Mavis è afflitta da un demone, l’harbinger del titolo, che, nella migliore tradizione horror à la Nightmare di Wes Craven, agisce attraverso i sogni - o incubi, piuttosto - delle persone, infettandone non solo il sonno, ma anche la veglia. Le due donne non riescono più a distinguere la realtà dal sogno, che si fondono in un confine sfumato dove l’orrore tangibile della pandemia si mescola con l’orrore onirico: non c’è più serenità, i luoghi reali e metaforici diventano prigioni dalle quali è impossibile evadere.
Lo scopo ultimo del mostro è quello di cancellare permanentemente dalle pagine della Storia l’esistenza delle persone perseguitate, non lasciando traccia alcuna del loro passaggio, neanche nelle persone care. Fotografie, ricordi, dati anagrafici, tutto viene rimosso dall’harbinger, il demone che si fa simbolo della nostra paura ancestrale dell’oblio. E per rappresentare questo nemico oscuro il regista sceglie, non a caso, di ricorrere all’iconografia del medico della peste con la tipica maschera a forma di becco, antesignana delle mascherine che hanno contraddistinto il nostro periodo pandemico. Chiunque è affetto da questa maledizione può infettare le persone che vi entrano in contatto, ricordando ancora una volta il Covid, in un continuo gioco di rimandi con la realtà.
Andy Mitton ha lavorato bene con i pochi mezzi economici a disposizione, sfruttando anzi a suo vantaggio questo limite nel riuscire a perturbare efficacemente lo spettatore senza fare ricorso a grandi effetti speciali. L’inquietudine generata dai sogni malevoli è resa attraverso l’indeterminatezza tra realtà e immaginazione, creando un labirinto dal quale è difficile uscire e che lascia disorientati e confusi. Eppure non si avverte mai realmente quella sensazione di claustrofobia che tanto avrebbe giovato alla narrazione, gli spazi non sembrano mai davvero soffocanti ed escludenti, come invece è stato per alcuni durante la pandemia. Anche la gestione del percorso diegetico non è esente da pecche, prima fra tutte una parte centrale del film che risulta meno incisiva rispetto al resto del racconto, che si conclude però con un plot twist ben riuscito.

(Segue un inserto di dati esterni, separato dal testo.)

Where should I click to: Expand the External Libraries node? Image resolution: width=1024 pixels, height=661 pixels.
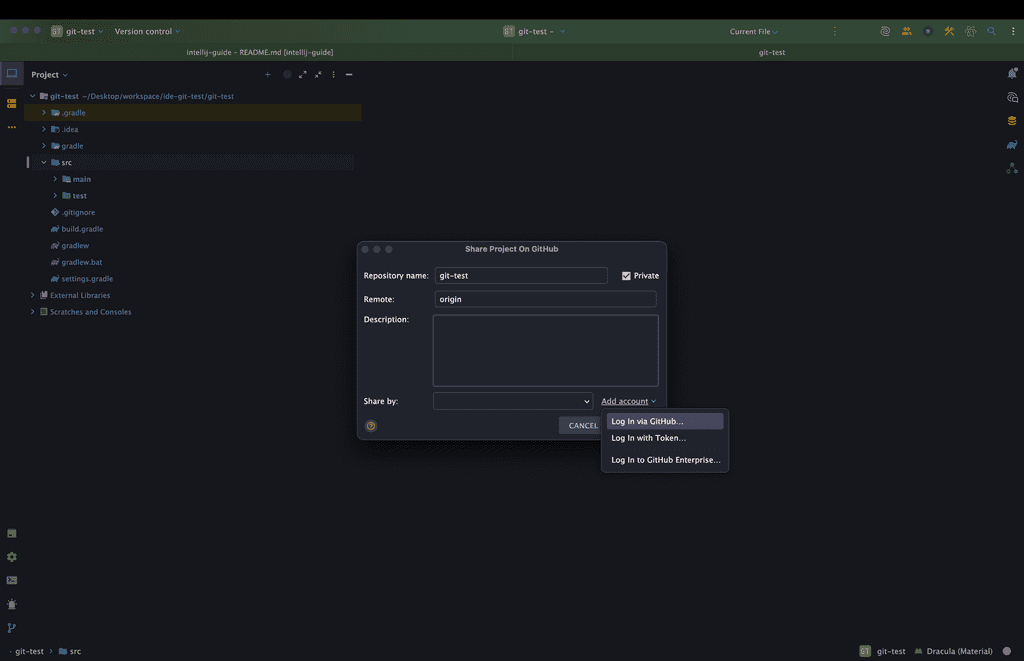[x=32, y=296]
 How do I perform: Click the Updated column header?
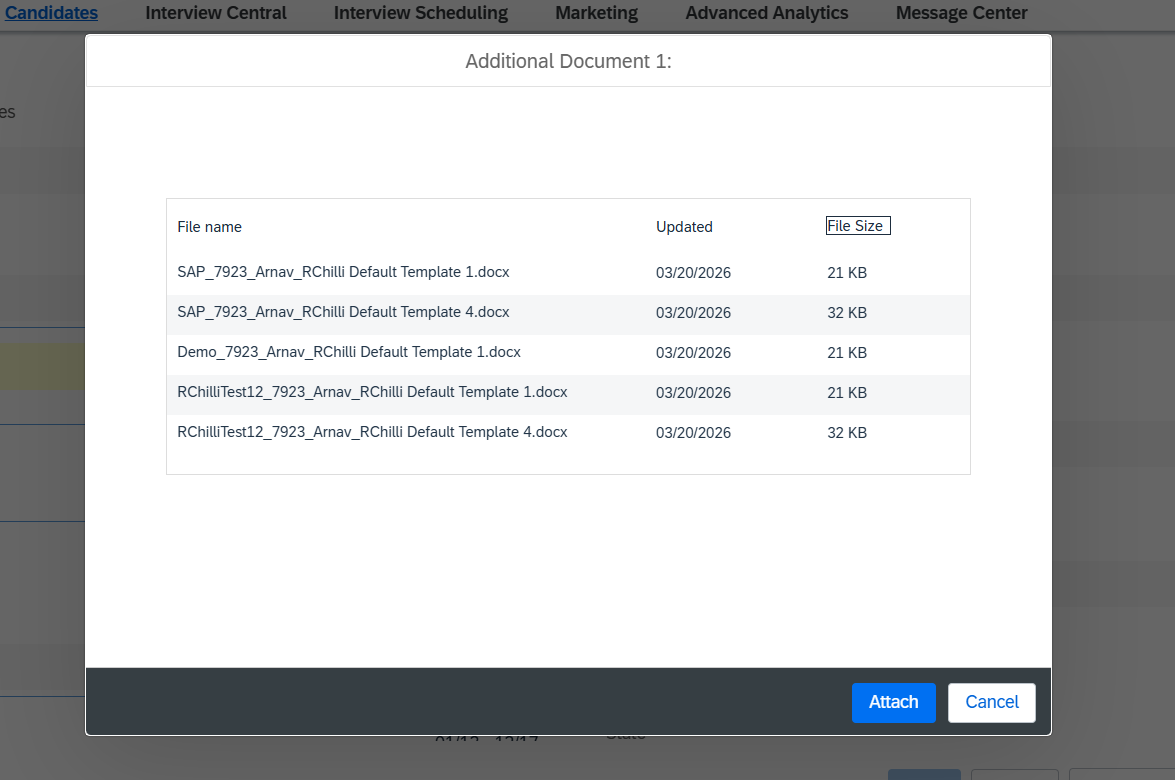(x=684, y=227)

Il merito di The Harbinger risiede certamente nell’essere capace di farsi interprete e cassa di risonanza di quei sentimenti condivisi da un’umanità intera durante quel periodo di lontananza forzata con il quale, forse, non abbiamo ancora debitamente fatto i conti, e soprattutto per quanto concerne tutte quelle persone che ci hanno abbandonato e la cui perdita non abbiamo ancora pienamente elaborato, ma che hanno però lasciato un’ombra tanto impalpabile e sfuggente, quanto dolorosamente indelebile nelle nostre esistenze.